[Records from a collection]
---*---

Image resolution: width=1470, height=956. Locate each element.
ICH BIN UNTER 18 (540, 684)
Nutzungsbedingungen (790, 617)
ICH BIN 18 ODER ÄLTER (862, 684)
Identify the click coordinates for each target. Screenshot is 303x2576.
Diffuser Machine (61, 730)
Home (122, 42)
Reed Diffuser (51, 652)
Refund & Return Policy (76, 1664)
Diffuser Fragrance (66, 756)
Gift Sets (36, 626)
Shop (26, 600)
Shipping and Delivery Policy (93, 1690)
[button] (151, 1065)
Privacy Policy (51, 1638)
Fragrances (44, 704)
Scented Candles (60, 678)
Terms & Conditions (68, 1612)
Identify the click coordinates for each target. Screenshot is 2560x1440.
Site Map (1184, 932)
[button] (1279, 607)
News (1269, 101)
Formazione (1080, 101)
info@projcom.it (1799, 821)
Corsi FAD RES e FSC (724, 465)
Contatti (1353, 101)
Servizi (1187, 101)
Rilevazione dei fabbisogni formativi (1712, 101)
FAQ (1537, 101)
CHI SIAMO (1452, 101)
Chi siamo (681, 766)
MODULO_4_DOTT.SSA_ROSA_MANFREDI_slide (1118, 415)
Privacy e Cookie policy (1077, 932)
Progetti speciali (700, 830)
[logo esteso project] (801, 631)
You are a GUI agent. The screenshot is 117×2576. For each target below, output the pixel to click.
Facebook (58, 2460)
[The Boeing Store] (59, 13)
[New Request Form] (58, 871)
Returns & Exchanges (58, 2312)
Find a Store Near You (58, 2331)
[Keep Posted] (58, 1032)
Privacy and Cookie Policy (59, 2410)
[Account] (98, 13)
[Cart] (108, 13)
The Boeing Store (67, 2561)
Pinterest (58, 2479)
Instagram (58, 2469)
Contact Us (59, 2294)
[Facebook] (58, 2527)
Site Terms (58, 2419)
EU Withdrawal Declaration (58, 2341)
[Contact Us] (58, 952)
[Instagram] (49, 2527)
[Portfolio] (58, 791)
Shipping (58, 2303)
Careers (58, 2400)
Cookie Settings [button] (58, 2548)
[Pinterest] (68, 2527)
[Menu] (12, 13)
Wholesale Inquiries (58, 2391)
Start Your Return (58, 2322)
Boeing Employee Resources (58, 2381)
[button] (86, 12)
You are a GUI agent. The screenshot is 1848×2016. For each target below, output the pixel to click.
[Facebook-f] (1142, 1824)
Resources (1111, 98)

---*---

[Required action]
This exercise asks for an exact repeat of the lines from the one holding "MODULO_4_DOTT.SSA_ROSA_MANFREDI_slide (1118, 415)" through the end of the data above.

[Answer space]
MODULO_4_DOTT.SSA_ROSA_MANFREDI_slide (1118, 415)
Privacy e Cookie policy (1077, 932)
Progetti speciali (700, 830)
[logo esteso project] (801, 631)
You are a GUI agent. The screenshot is 117×2576. For each target below, output the pixel to click.
Facebook (58, 2460)
[The Boeing Store] (59, 13)
[New Request Form] (58, 871)
Returns & Exchanges (58, 2312)
Find a Store Near You (58, 2331)
[Keep Posted] (58, 1032)
Privacy and Cookie Policy (59, 2410)
[Account] (98, 13)
[Cart] (108, 13)
The Boeing Store (67, 2561)
Pinterest (58, 2479)
Instagram (58, 2469)
Contact Us (59, 2294)
[Facebook] (58, 2527)
Site Terms (58, 2419)
EU Withdrawal Declaration (58, 2341)
[Contact Us] (58, 952)
[Instagram] (49, 2527)
[Portfolio] (58, 791)
Shipping (58, 2303)
Careers (58, 2400)
Cookie Settings [button] (58, 2548)
[Pinterest] (68, 2527)
[Menu] (12, 13)
Wholesale Inquiries (58, 2391)
Start Your Return (58, 2322)
Boeing Employee Resources (58, 2381)
[button] (86, 12)
You are a GUI agent. The screenshot is 1848×2016. For each target below, output the pixel to click.
[Facebook-f] (1142, 1824)
Resources (1111, 98)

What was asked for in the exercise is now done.